WORK REQUEST
Could you please reproduce the entries exactly, leaving out any pictures?

SUPPLIED ENTRIES

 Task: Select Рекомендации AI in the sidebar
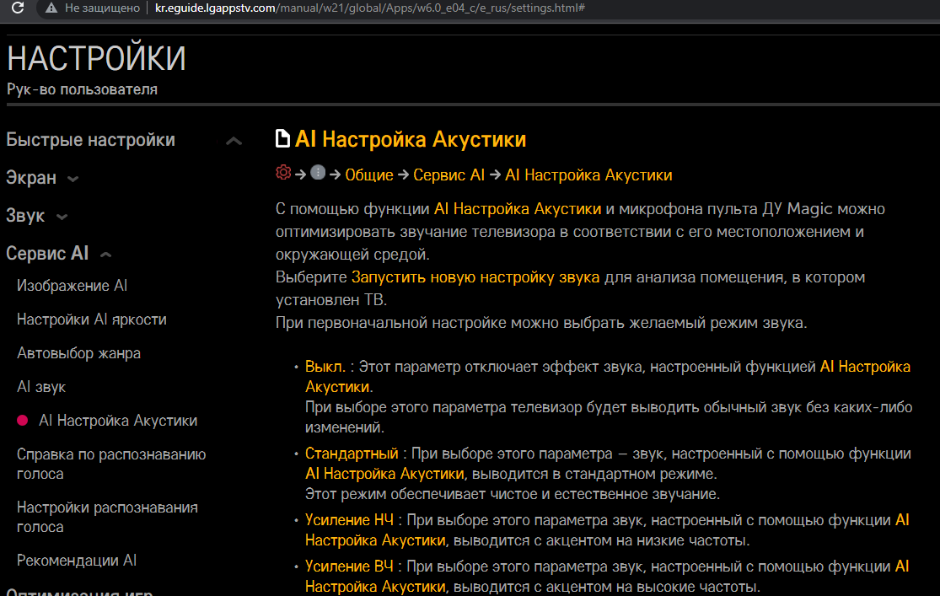[77, 561]
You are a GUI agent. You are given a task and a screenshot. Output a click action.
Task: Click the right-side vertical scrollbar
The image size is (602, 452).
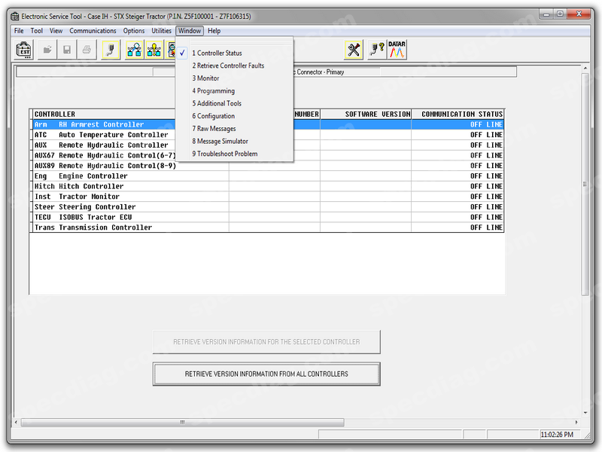(586, 226)
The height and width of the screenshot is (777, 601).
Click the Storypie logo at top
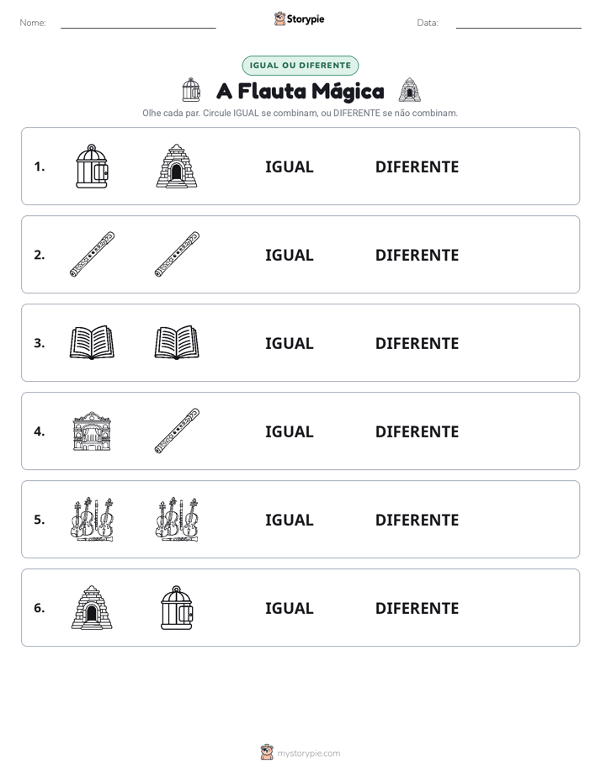(x=300, y=19)
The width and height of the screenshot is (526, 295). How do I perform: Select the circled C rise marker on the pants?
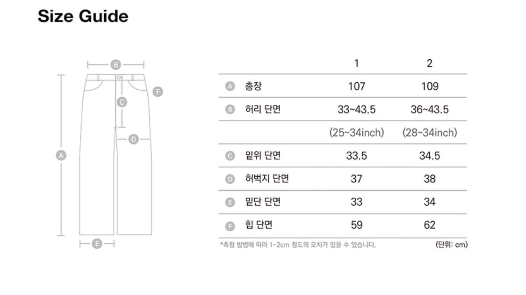(122, 102)
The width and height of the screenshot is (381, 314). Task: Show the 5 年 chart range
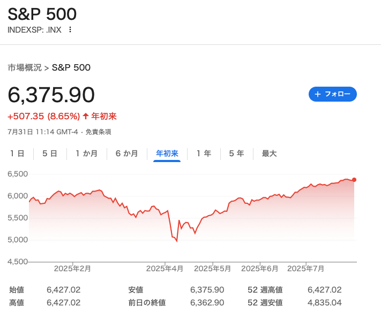[x=236, y=154]
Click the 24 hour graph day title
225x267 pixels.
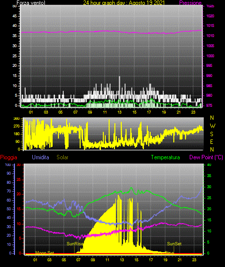124,3
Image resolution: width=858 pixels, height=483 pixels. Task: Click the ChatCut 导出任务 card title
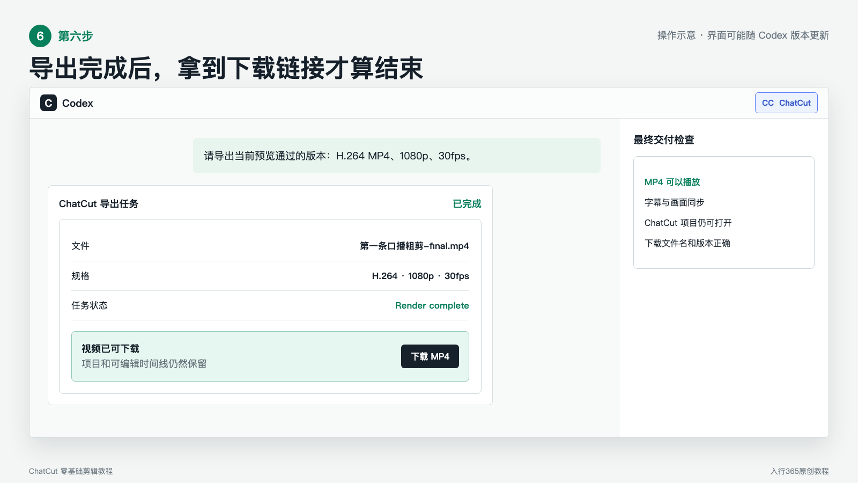click(x=99, y=204)
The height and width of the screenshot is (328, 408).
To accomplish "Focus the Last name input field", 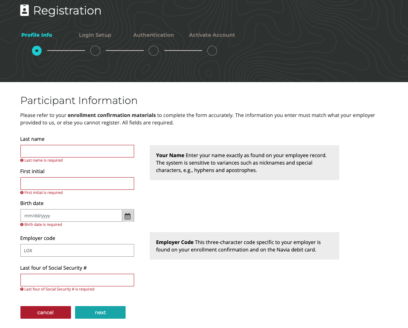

RESULT
 Task: Select Рекомендации AI in the sidebar
[77, 561]
You are a GUI agent. You are given a task and a screenshot. Output a click action.
Task: Click the right-side vertical scrollbar
The image size is (602, 452).
(586, 226)
The height and width of the screenshot is (777, 601).
Click the Storypie logo at top
(x=300, y=19)
The width and height of the screenshot is (526, 295). How do I perform: Select the circled C rise marker on the pants?
(122, 102)
The width and height of the screenshot is (381, 314). Task: Show the 5 年 chart range
[x=236, y=154]
Click the 24 hour graph day title
225x267 pixels.
124,3
Image resolution: width=858 pixels, height=483 pixels. Task: Click the ChatCut 导出任务 card title
click(x=99, y=204)
The height and width of the screenshot is (328, 408).
To accomplish "Focus the Last name input field", 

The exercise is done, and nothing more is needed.